A missing (or separated) employee is one who cannot be located for any one of a variety of reasons, including a change in marital status, retirement, and death. Additionally, a participant may be considered missing due to failure to provide an updated address following a change of employer and the inability of the participant to locate the plan as a result of corporate transactions such as mergers. When these former employees have account balances or benefits due them under an employer’s retirement plan, they are considered missing participants.
There are numerous costs and risks associated with maintaining accounts for missing participants. Leftover accounts incur additional costs because record keepers often base their fees on the number of participant accounts or the average account balance. The total administrative costs for operating the retirement plan correspondingly increase with the number of accounts in the plan. Additionally, plans are required to engage an independent accountant to examine and render an opinion on the plan’s financial statements based on the number of participants. Terminated or missing participants are also included in the total count for determining whether a plan meets the plan audit exemption. Finally, there are myriad forms that must be filed with the IRS based on all participants, active or missing.
ERISA (the Employee Retirement Income Security Act of 1974) requires that plan fiduciaries serve in the best interest of their participants and beneficiaries regardless of whether the participant is actively contributing. In 2014, the U.S. Department of Labor (DOL) published Field Assistance Bulletin 2014-01 (FAB), which explained that these duties require plan fiduciaries to make a reasonable effort to locate missing plan participants. Failure to do so could leave room for a claim of breach of fiduciary duty.
Most plans provide that benefits for terminated participants will begin at the normal retirement age, although the plan could be written to meet required minimum distribution (RMD) rules after age 70.5. As such, if a plan participant is missing at RMD age, there may be a failure to follow the terms of the plan, which could be a qualification problem under the tax code.
In addition to these specific risks and costs, failure to provide any of the mandatory disclosure documents is a breach of fiduciary duty. The larger the list of terminated participants, the greater the chance some detail will get overlooked.

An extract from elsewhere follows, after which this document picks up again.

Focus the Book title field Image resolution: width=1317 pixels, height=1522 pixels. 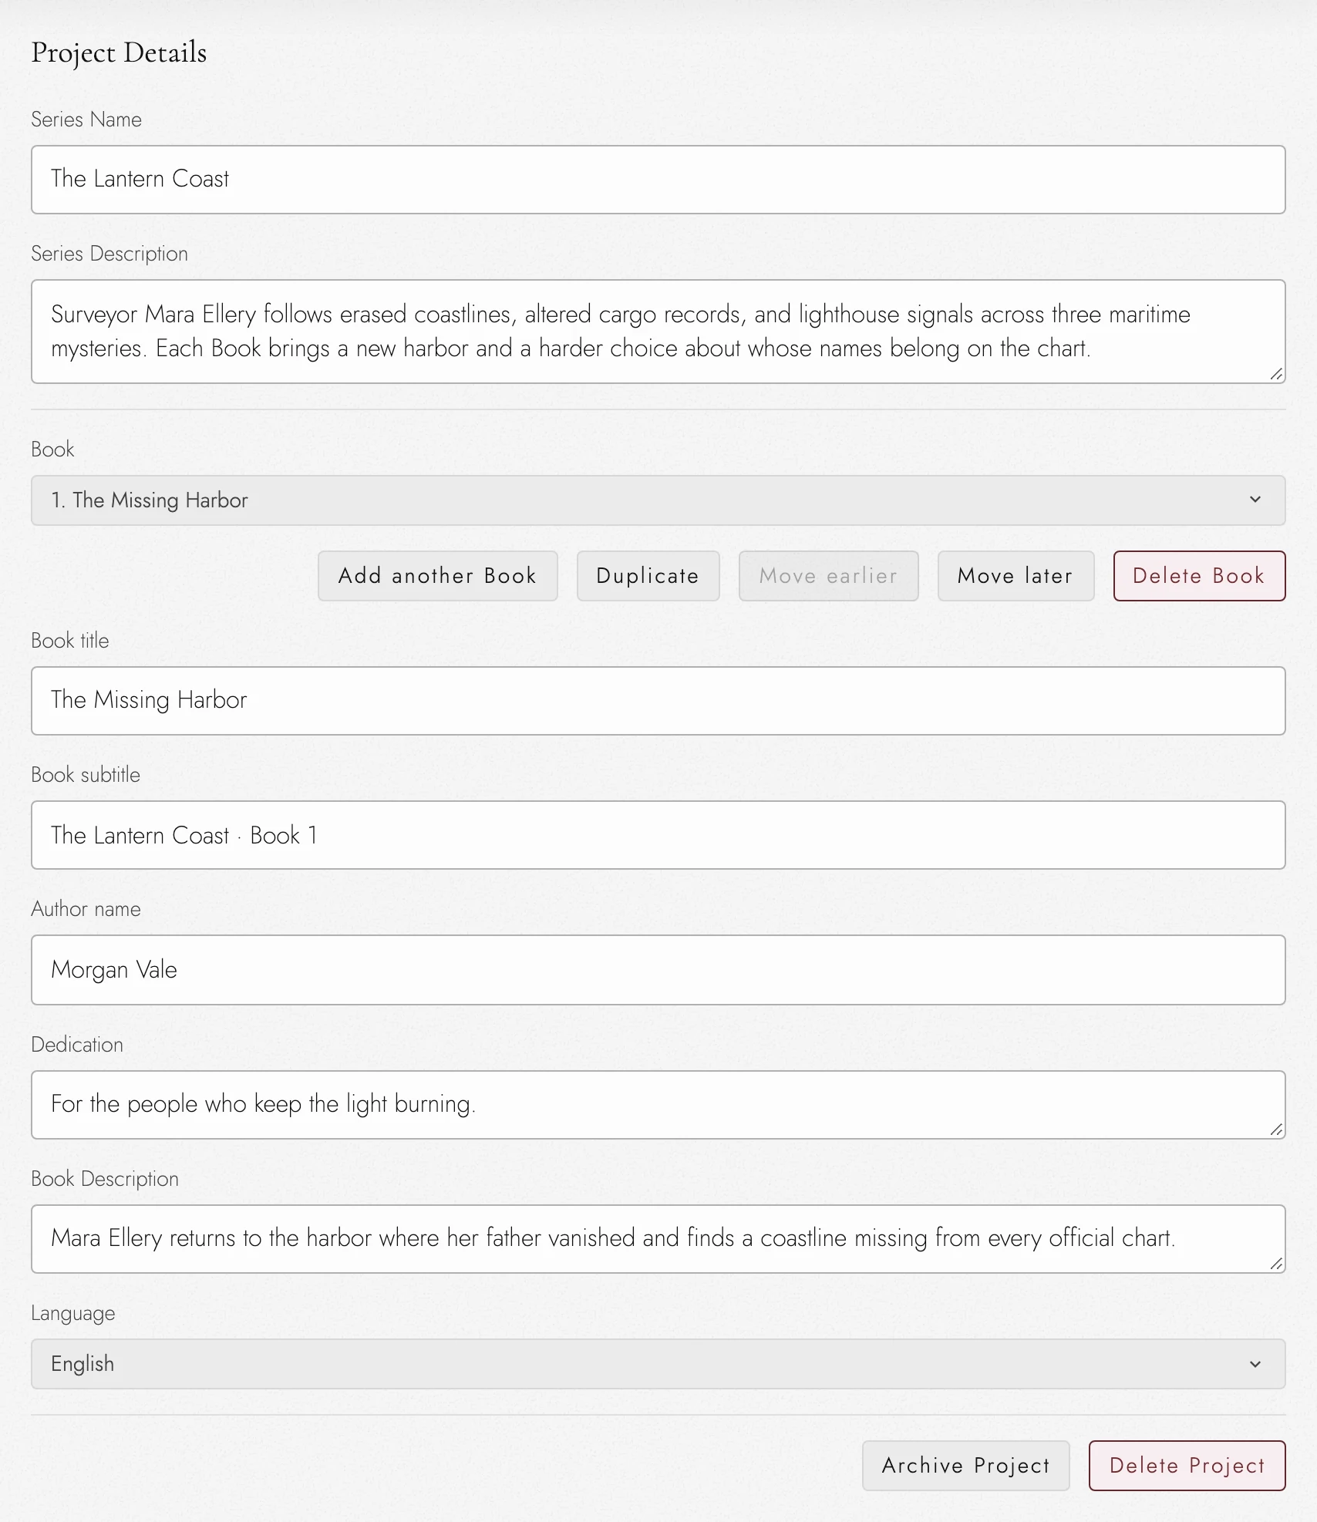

So how can plan sponsors protect themselves against running afoul of their fiduciary duty—or the long arm of the IRS?
A recent memo from the IRS directed agents not to challenge plan qualification for failing to make RMDs to missing participants if a plan did ALL of the following: 1) Searched plan and related plan, sponsor, and publicly available records or directories for alternative contact information; 2) Used any of the following search methods: Commercial locator service, credit reporting agency or proprietary internet search tools for locating individuals; and 3) Attempted contact via certified mail to the last known mailing address and through appropriate means for any address or contact information including email and cell phones. The IRS memo addresses how to locate missing participants who may be due required minimum distributions from their 403(b) plan. However, the IRS guidance is also helpful for any situation where an employer must locate participants for purposes of distributing benefits.
The DOL’s Field Assistance Bulletin (FAB) 2014-01 requires that the following search procedures be exhausted before a plan fiduciary concludes its search for missing participants: 1) Send notices via certified mail; 2) Check related plan resources; 3) Consult current employees 4) Consult the beneficiary of the missing participant 5) Call the participant; and 6) Use free electronic search tools. If they are unsuccessful in locating a missing participant, plan sponsors might consider using fee-for-service options, such as commercial locator services or credit agencies. Once all of these options have been exhausted, the 2014 FAB allows plan sponsors to transfer a missing participant’s account balance to a rollover IRA in the name of the participant. While the DOL guidance is nominally intended for terminating plans, until the DOL provides formal guidance for locating and handling missing plan participants for an active, ongoing plan, plan fiduciaries should consider utilizing the various search options outlined in the 2014 FAB.
If the account balance is low enough, a cash–out procedure can minimize risk and responsibility for small accounts and can lower plan administrative costs for both the sponsor and the participant. Care must be taken to ensure the cash-out process is completed in conformance with the process outlined in the plan documents.
Based on current rules from regulators, plan sponsors should, at a minimum: search all employer records; use certified mail; use more than one search method; conduct periodic searches; and keep records of when/how searches were done. As with most things ERISA related, a best practice is to document everything. Such documentation can insulate the sponsor from potential liability if the plan is later audited by the IRS or DOL.